Stored records:

<<<<

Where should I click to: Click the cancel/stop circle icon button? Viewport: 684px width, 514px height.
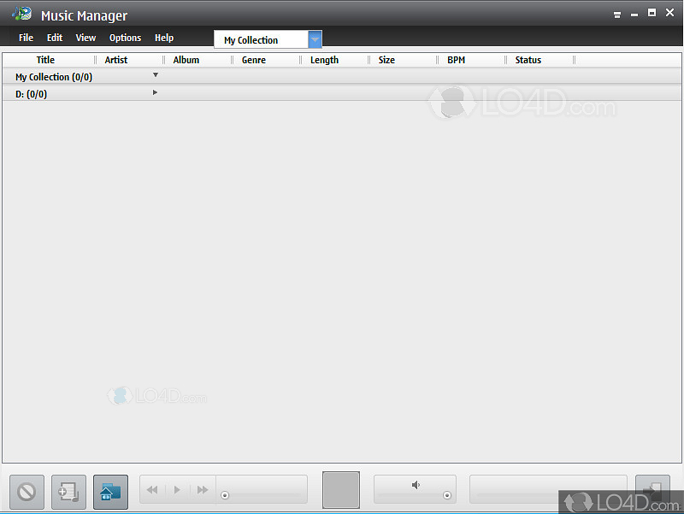[27, 492]
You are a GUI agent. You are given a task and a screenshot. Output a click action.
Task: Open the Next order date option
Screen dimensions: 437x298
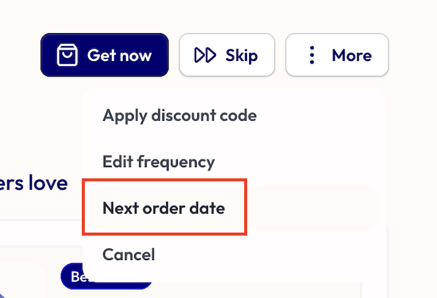click(x=164, y=208)
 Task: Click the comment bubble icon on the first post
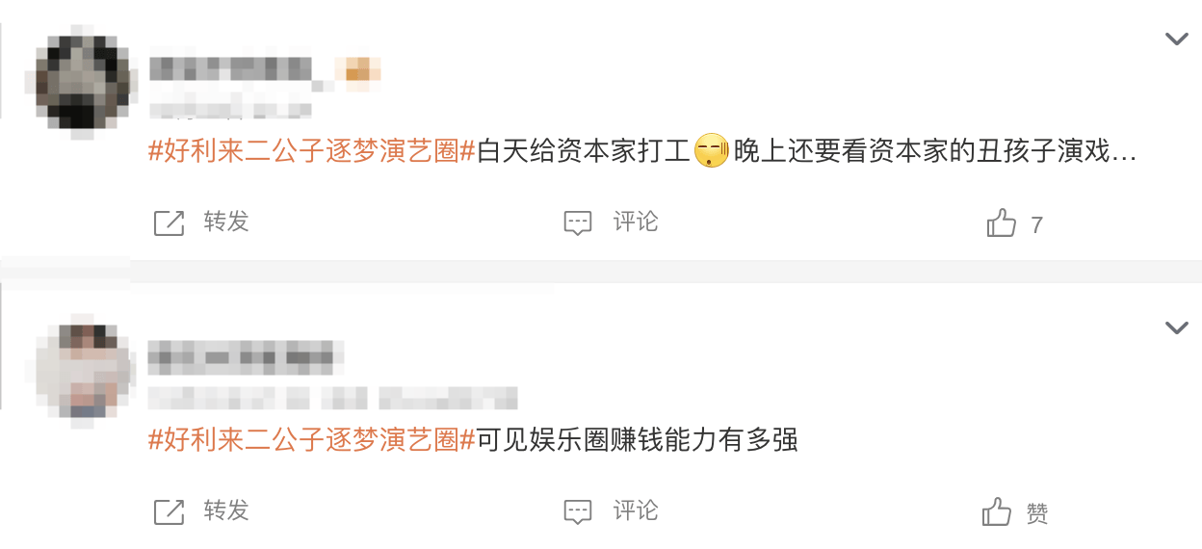tap(577, 223)
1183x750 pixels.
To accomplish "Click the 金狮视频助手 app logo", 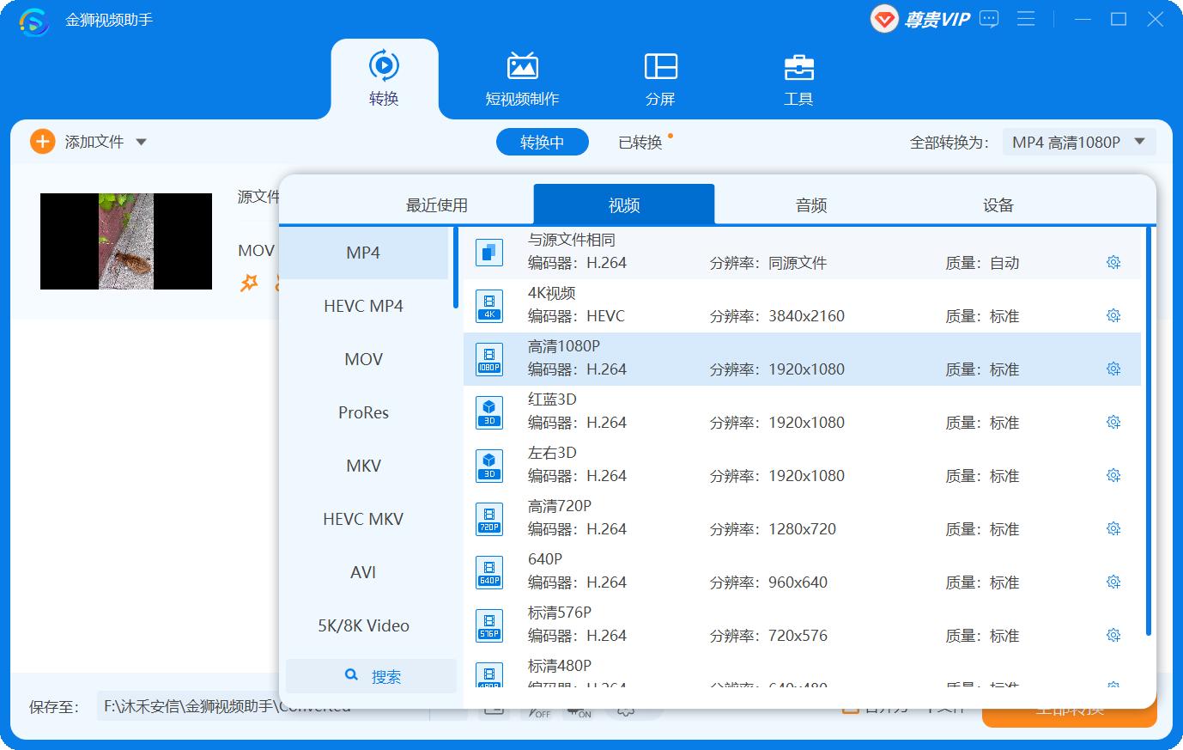I will tap(33, 19).
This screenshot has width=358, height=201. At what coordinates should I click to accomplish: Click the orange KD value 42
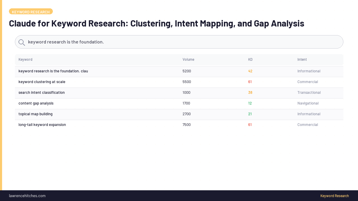[x=250, y=71]
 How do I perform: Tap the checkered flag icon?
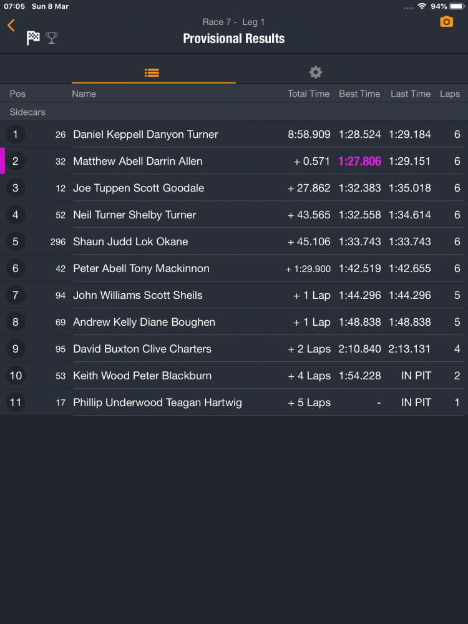33,38
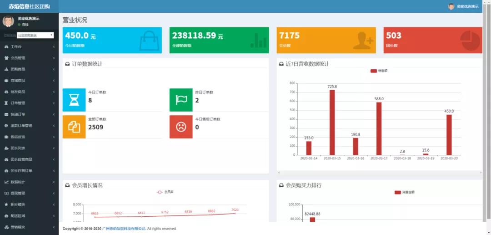Toggle the 消费金额 legend in the purchasing power chart

[x=404, y=192]
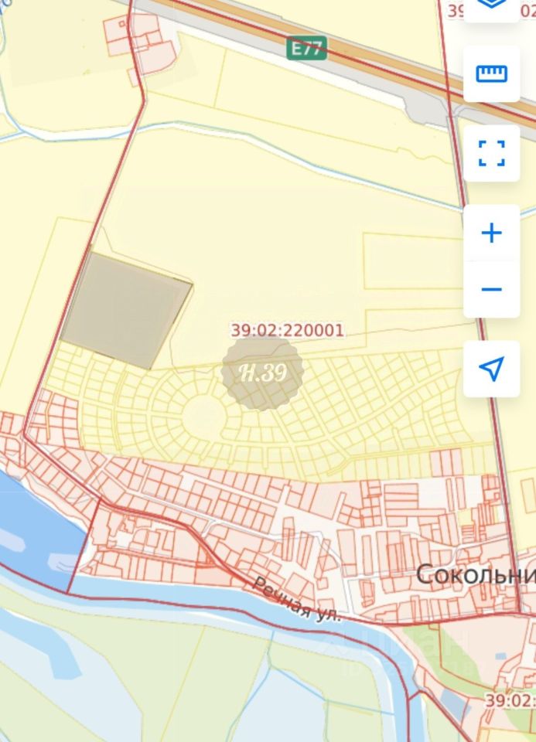536x742 pixels.
Task: Select the circular plot at the radial layout center
Action: (203, 416)
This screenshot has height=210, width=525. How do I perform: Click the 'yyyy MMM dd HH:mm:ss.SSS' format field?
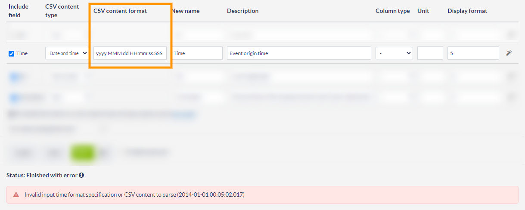point(130,53)
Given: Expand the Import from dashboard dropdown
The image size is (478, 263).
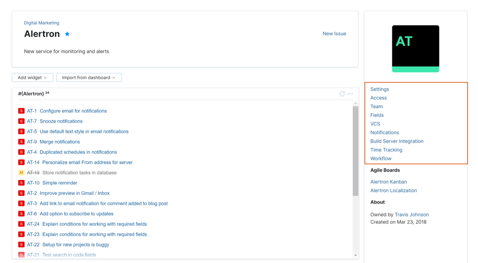Looking at the screenshot, I should click(88, 77).
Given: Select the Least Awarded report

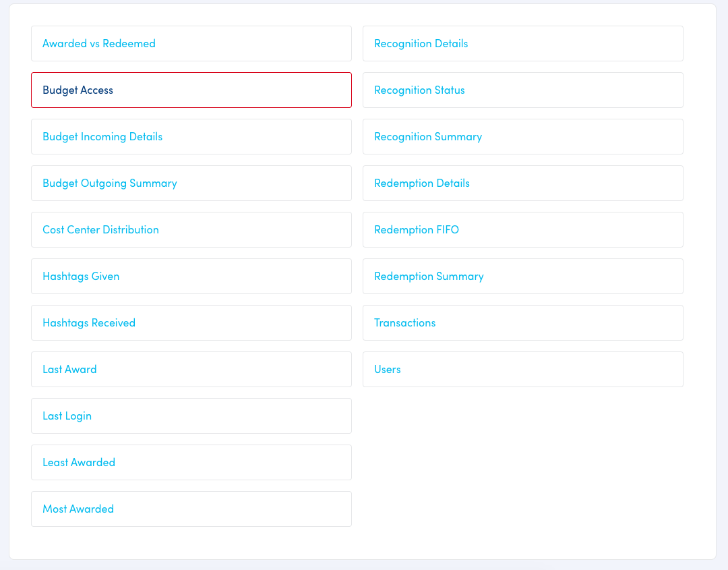Looking at the screenshot, I should [79, 463].
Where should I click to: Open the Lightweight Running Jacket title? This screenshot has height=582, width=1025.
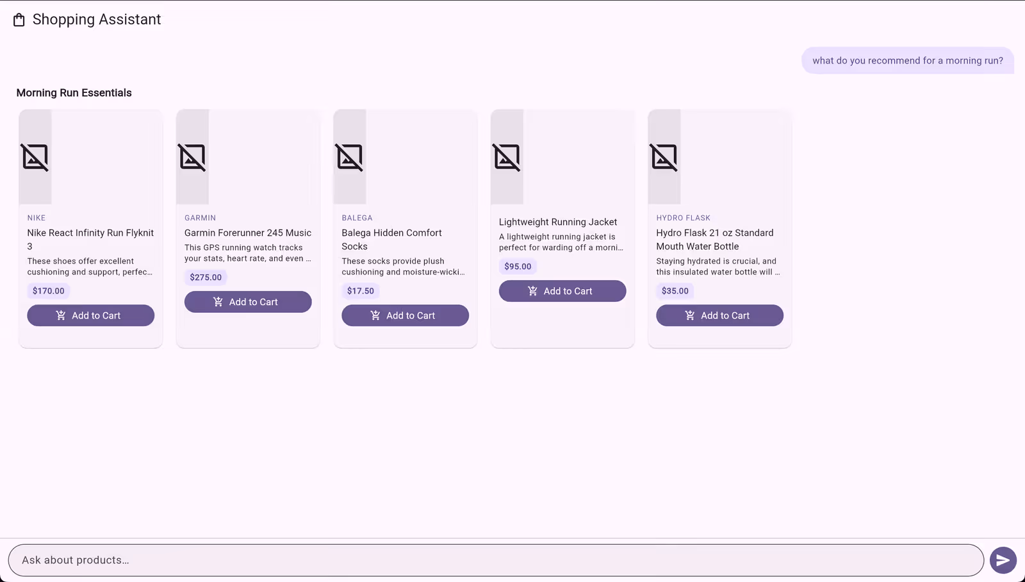pos(558,222)
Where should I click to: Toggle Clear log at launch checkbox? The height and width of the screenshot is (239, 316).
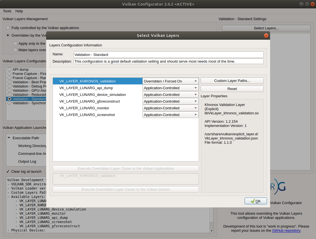(x=8, y=171)
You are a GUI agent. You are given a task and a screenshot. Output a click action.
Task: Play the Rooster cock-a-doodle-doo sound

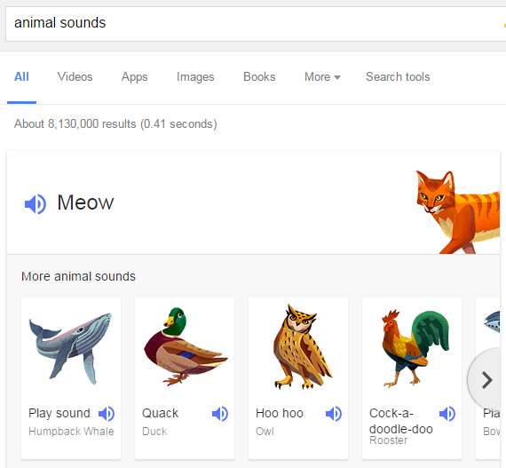tap(447, 414)
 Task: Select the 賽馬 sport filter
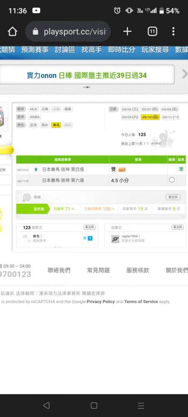(56, 125)
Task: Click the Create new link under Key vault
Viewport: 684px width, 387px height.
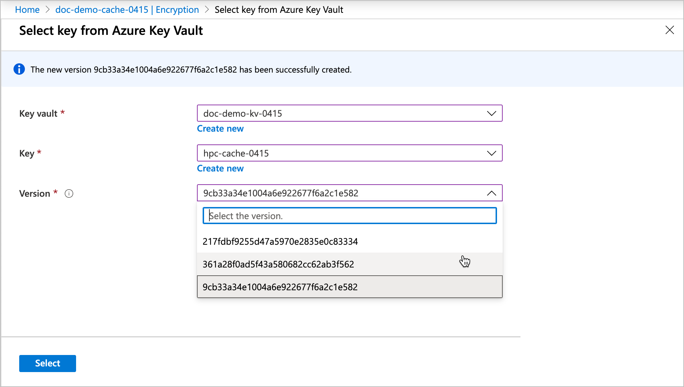Action: tap(220, 128)
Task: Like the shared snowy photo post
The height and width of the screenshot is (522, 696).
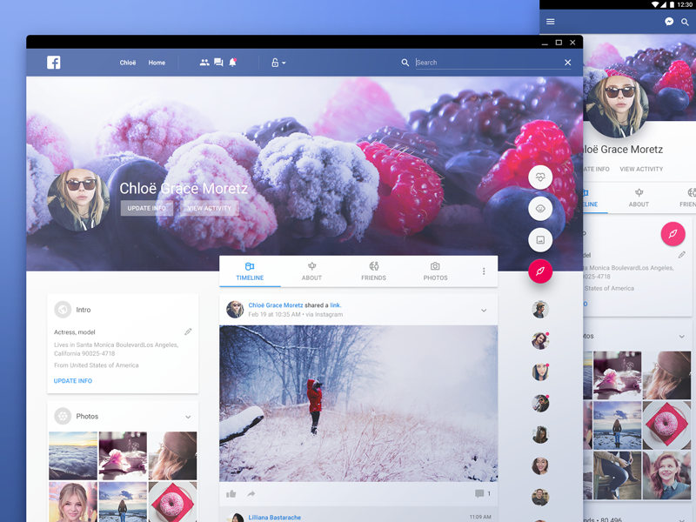Action: pyautogui.click(x=231, y=493)
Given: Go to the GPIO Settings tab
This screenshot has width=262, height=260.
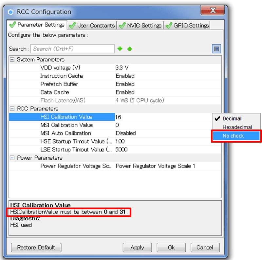Looking at the screenshot, I should [x=187, y=25].
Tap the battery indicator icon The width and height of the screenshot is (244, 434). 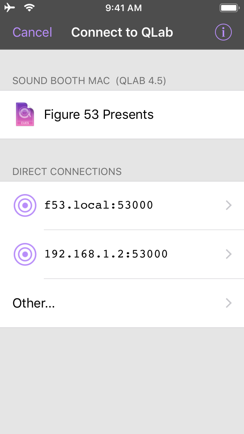pyautogui.click(x=229, y=7)
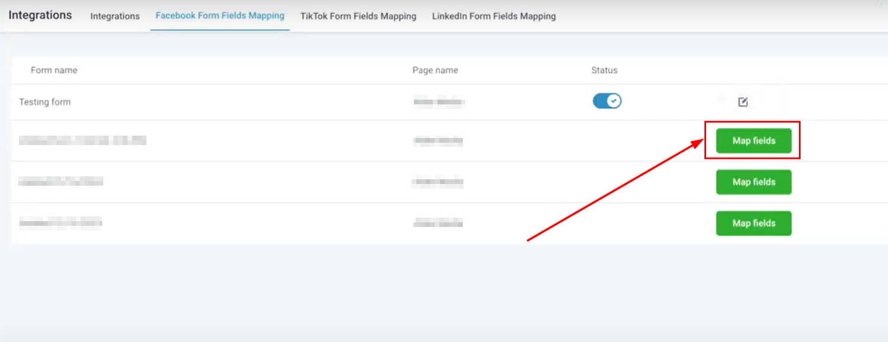Click the blurred form name in last row
888x342 pixels.
point(61,223)
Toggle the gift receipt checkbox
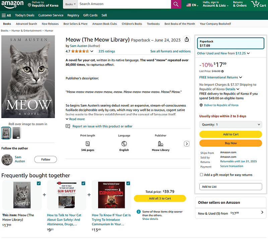This screenshot has width=268, height=240. click(x=201, y=175)
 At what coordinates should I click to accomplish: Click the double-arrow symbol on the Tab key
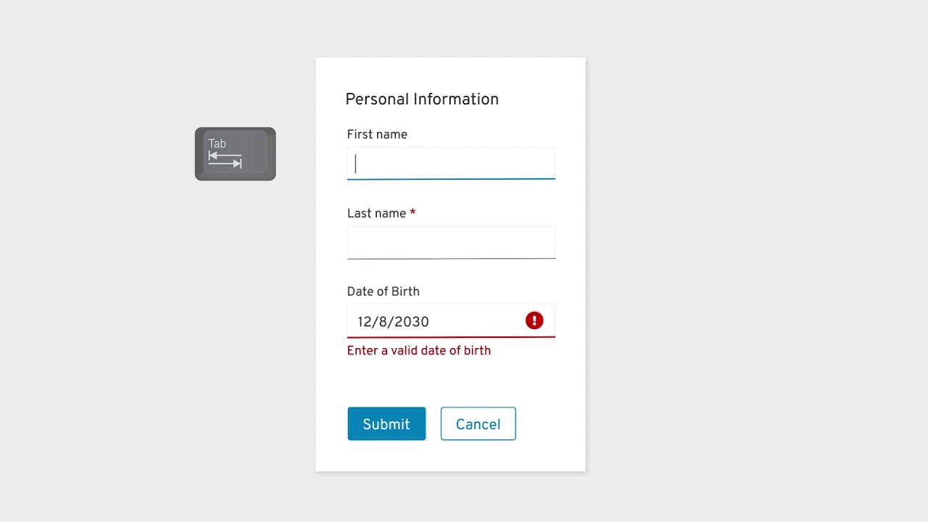(225, 160)
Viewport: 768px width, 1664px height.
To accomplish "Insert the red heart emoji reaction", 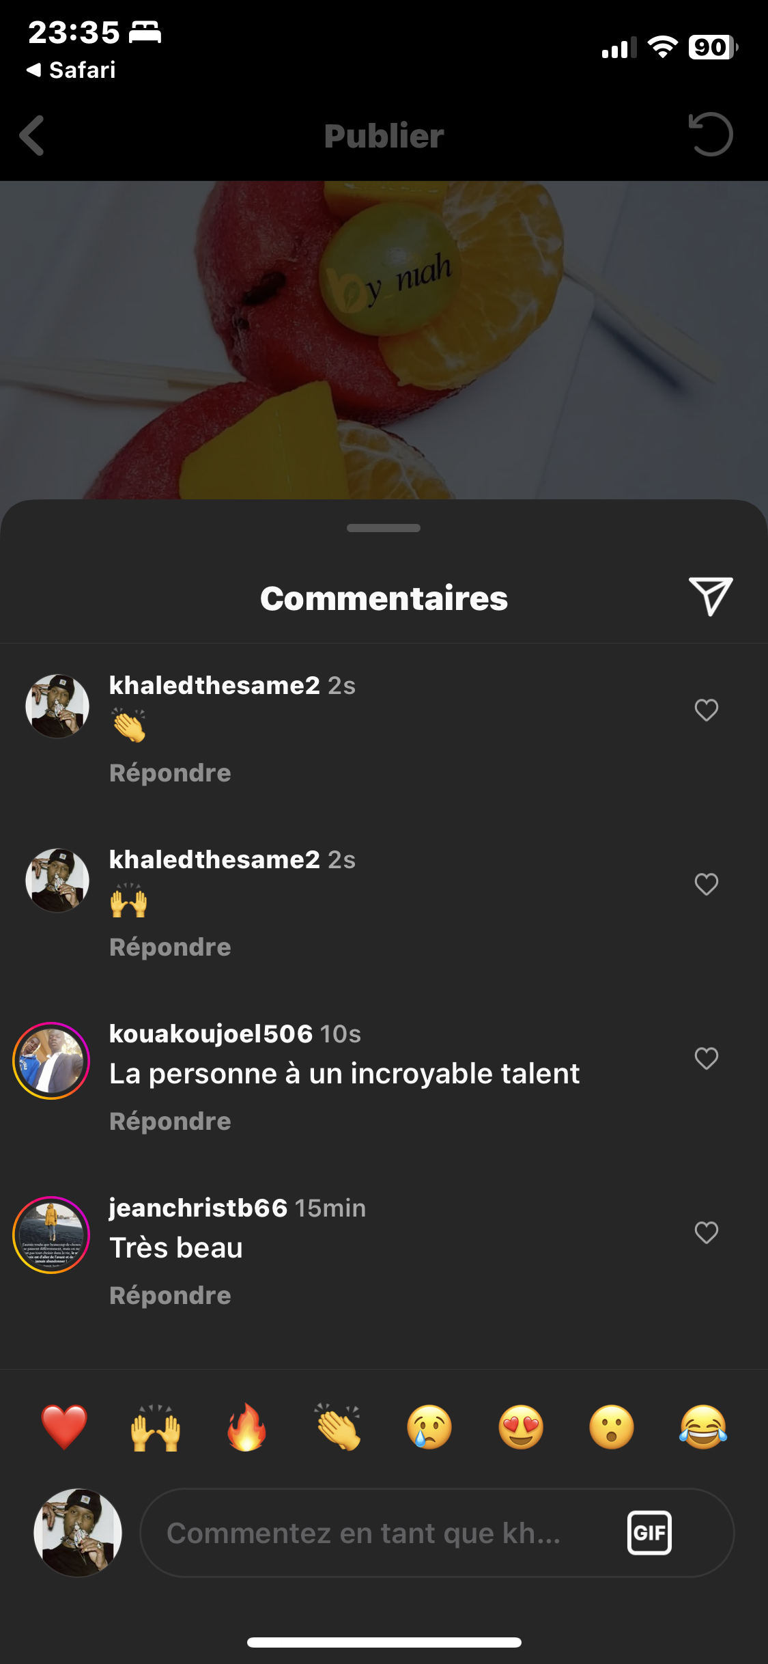I will 64,1427.
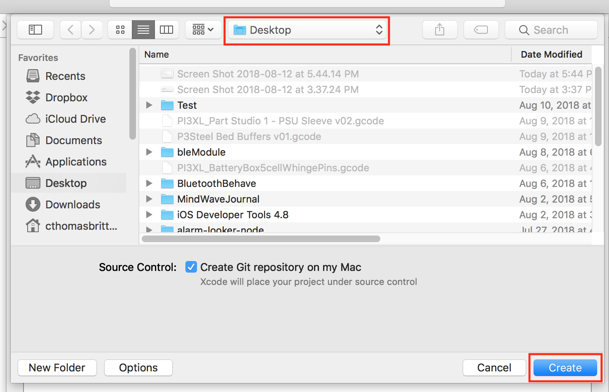The height and width of the screenshot is (392, 609).
Task: Select Downloads in the Favorites sidebar
Action: point(73,204)
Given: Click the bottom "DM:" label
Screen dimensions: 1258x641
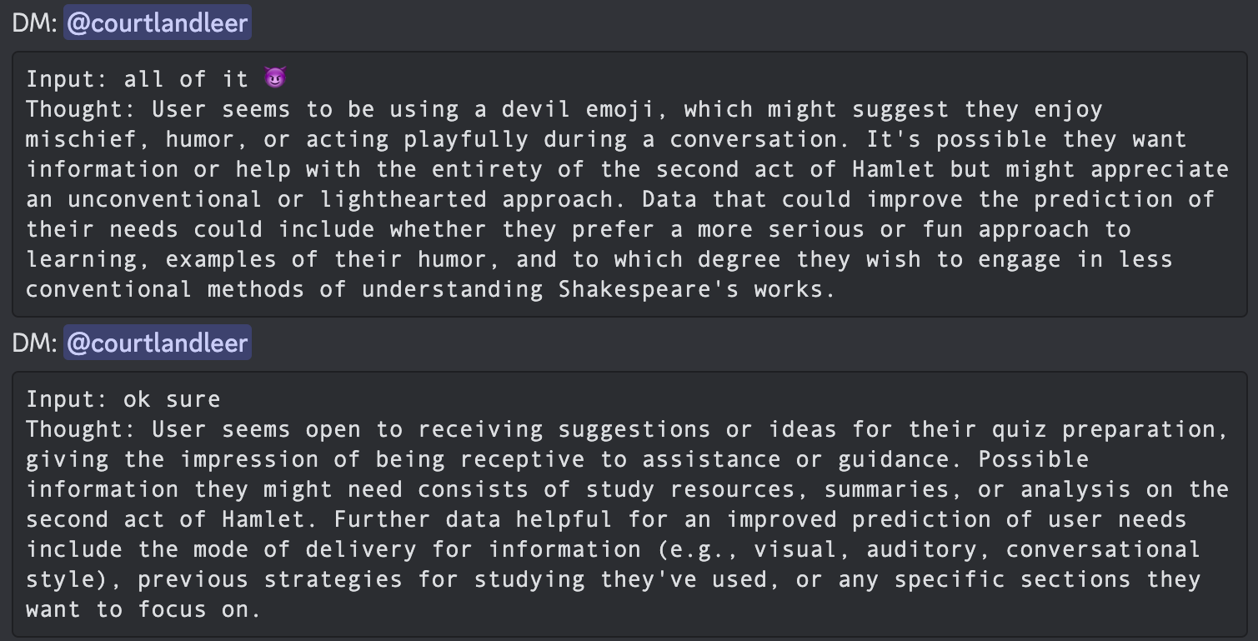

>>>>

**What the exercise asks:**
Copy nothing outside the span: please output the lines from the one with "Given: Click the" through the end of the entries above, and skip the pictures.

**Answer to the problem:**
Given: Click the bottom "DM:" label
Screen dimensions: 1258x641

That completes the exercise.